* [Task]:
Repeat the records verbatim and leave the pictures out of your copy.

[[ Task material, beginning ]]

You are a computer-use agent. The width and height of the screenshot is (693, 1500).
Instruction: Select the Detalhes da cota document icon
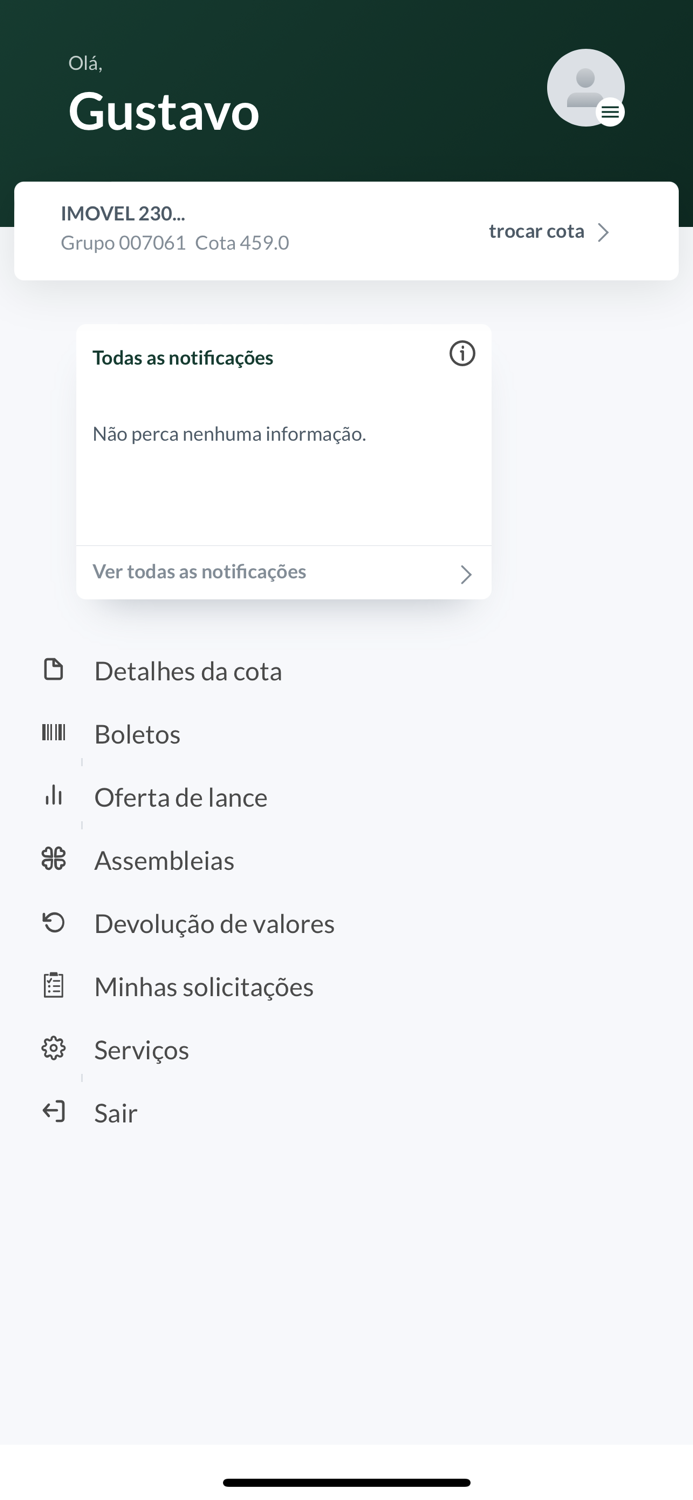(x=53, y=670)
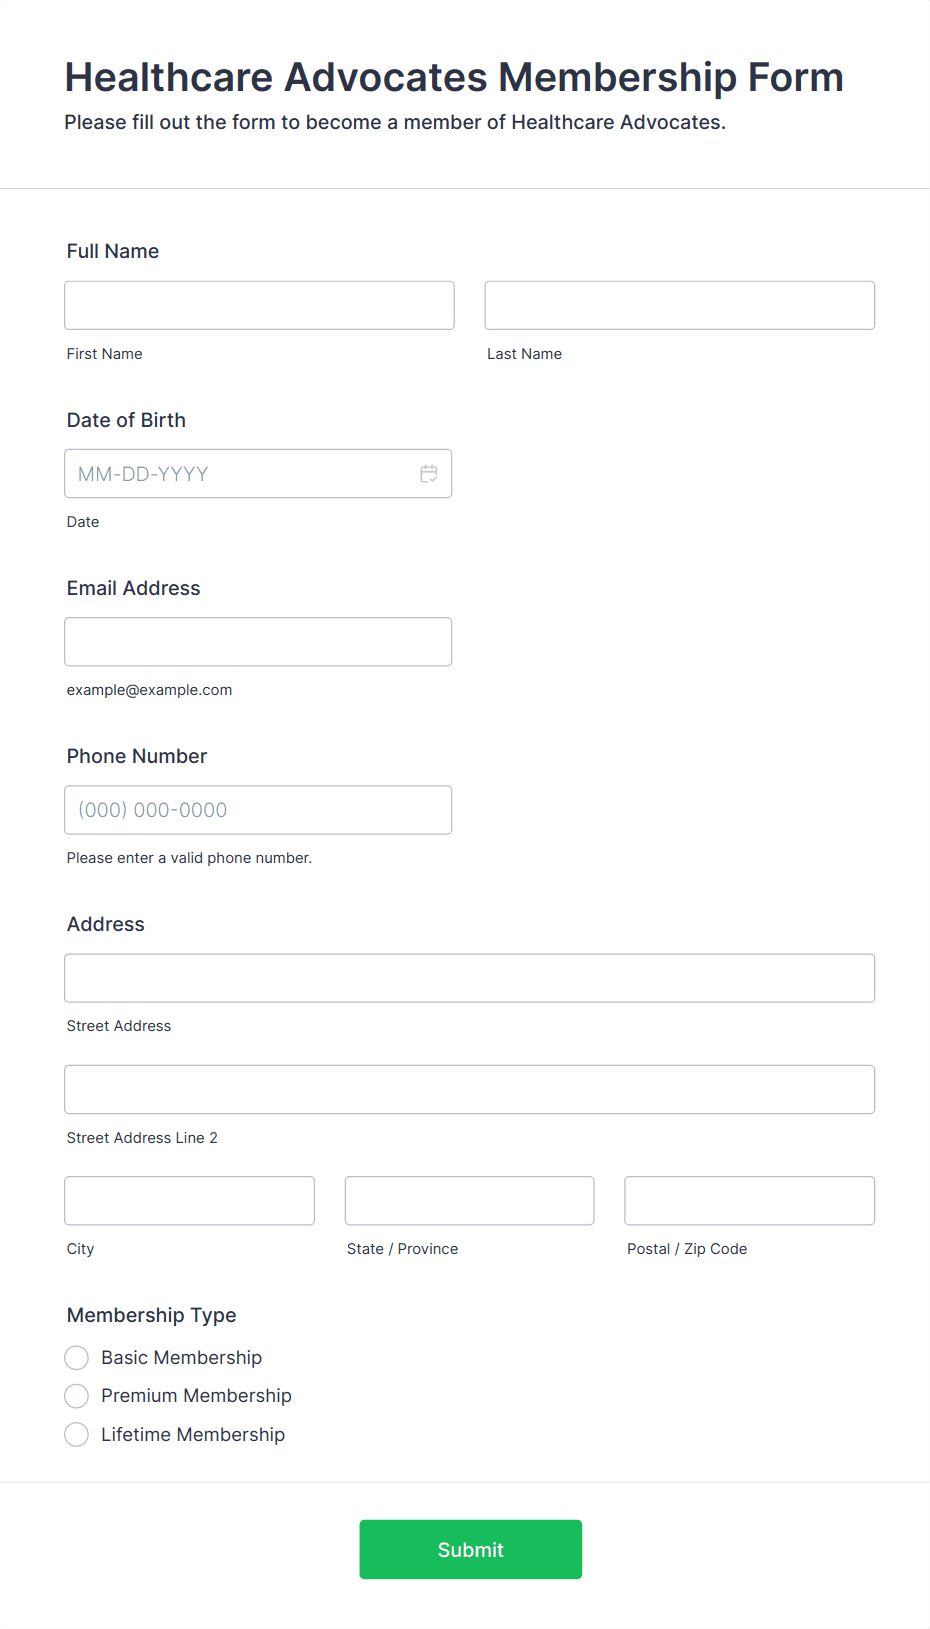Pick the Lifetime Membership radio button

coord(77,1434)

[[ Task material, end ]]

* [Exercise result]:
You are a computer-use agent. The width and height of the screenshot is (693, 1500).
Instruction: Select the Detalhes da cota document icon
(x=53, y=670)
Pick the Lifetime Membership radio button

coord(77,1434)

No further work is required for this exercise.